The optimist in me believes this may help to explain why I have had so relatively little to do at work recently (the pessimist -- the part of me many of you may be more familiar with -- realizes that it's more due to my ill-defined role at my company. The rest of the office, after all, has been relatively abuzz with activity these past few weeks, oblivious to my virtually nonexistent workload. But I digress). The happy consequence of all of this is that I've had the time to dedicate to my new gig as the manager of The Horde, the best underground original folk band this side of the Yangtze River (what can I say, I'm a company man). The band's producing our (I've started using the first person to describe the band) first album, so I spent the week negotiating with a CD producer in Shenzhen to get our album burned and printed. With a little luck, we'll have copies delivered in a few weeks, in time for our album release party in early March.
The Horde family is a wide range of musicians, sound engineers, significant others, fans, and, of course, managers. The harmonica player, George, organized a dinner last night at a Dongbei restaurant (sort of like Chinese comfort food) as a mini farewell party -- George and his girlfriend are leaving for a month to visit her family in Chile. Between everyone in the Horde fold, and their various guests, the dinner turned into a thirteen person affair full of festive cheer. "Better make a reservation ahead of time," Tom, the guitarist, wrote in an email a few days ago when George proposed the plan. "We'll be a veritable horde at a dinner."

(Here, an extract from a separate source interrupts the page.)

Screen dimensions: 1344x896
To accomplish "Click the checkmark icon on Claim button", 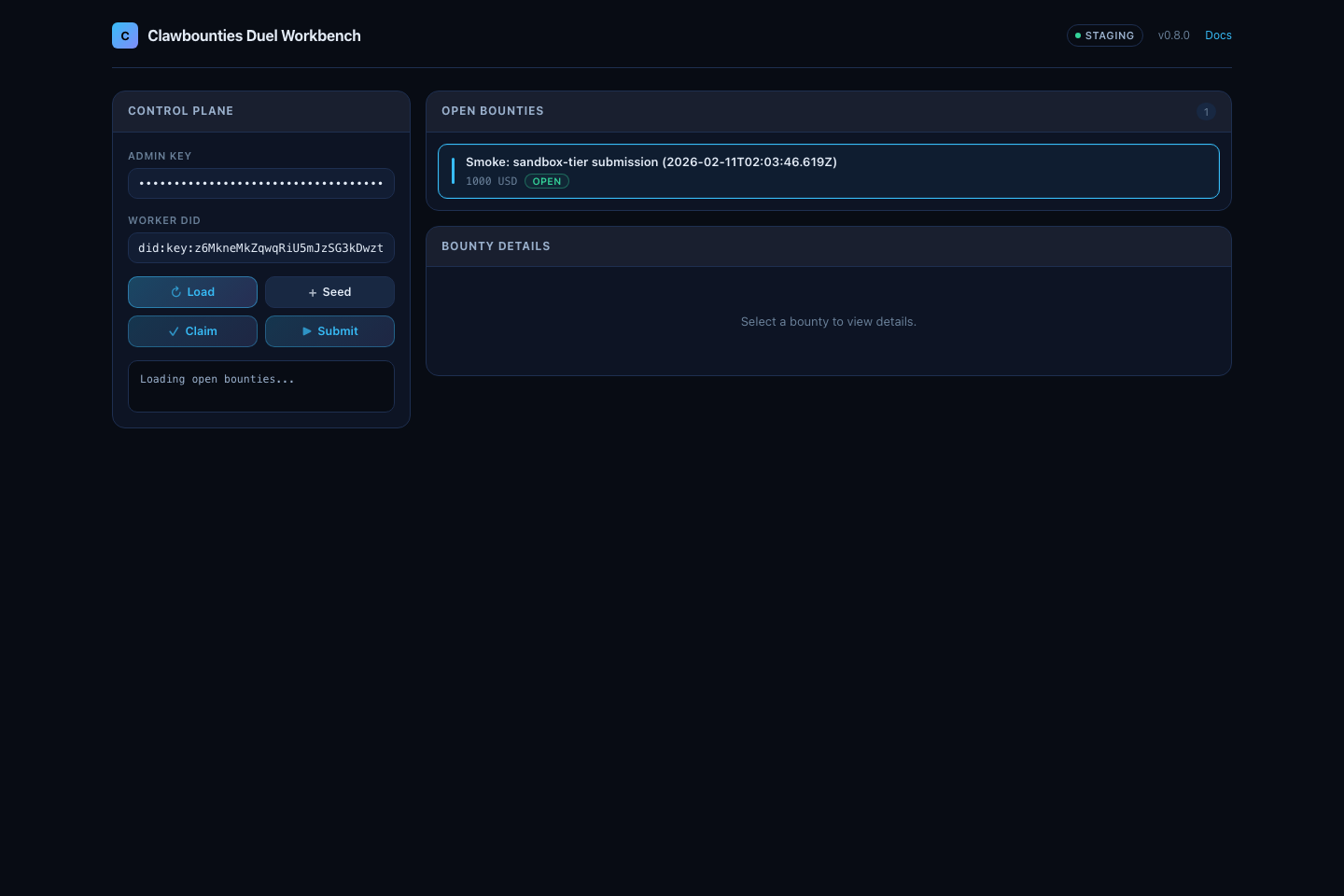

It's nice - sharing a meal with people from all corners of the world (almost literally: we had representatives from the US, Canada, England, China, Chile, and Scotland at dinner), with the common bond being their mutual support for this ragtag band. Dinner flowed seamlessly -- but for a long cab ride through the concrete jungle of Shanghai, epitomizing the sheer size of the city -- into a gig at a Chinese bar. In the middle of the gig, the somewhat inebriated Chinese patrons (who always seem to love The Horde despite not being able to understand most of the lyrics) started Gangnam-Style dancing to the music, shouting "Gangnam Style! Gangnam Style!" at song breaks. The Horde does covers, but it'd be fairly difficult for a guitar, mandolin, seat drum, harmonica, and accordion to pull off the dulcet melody of the Korean mega hit.
A successful night for The Horde (1200 RMB into the band fund, which I'm now responsible for, thank you very much), capped off by the discovery of this sign on the door of the bathroom at the bar -- the single best sign I've seen thus far in China:
Apologies to the faint of heart. Or the underage. The Chinese just says "Prohibited bathroom behavior."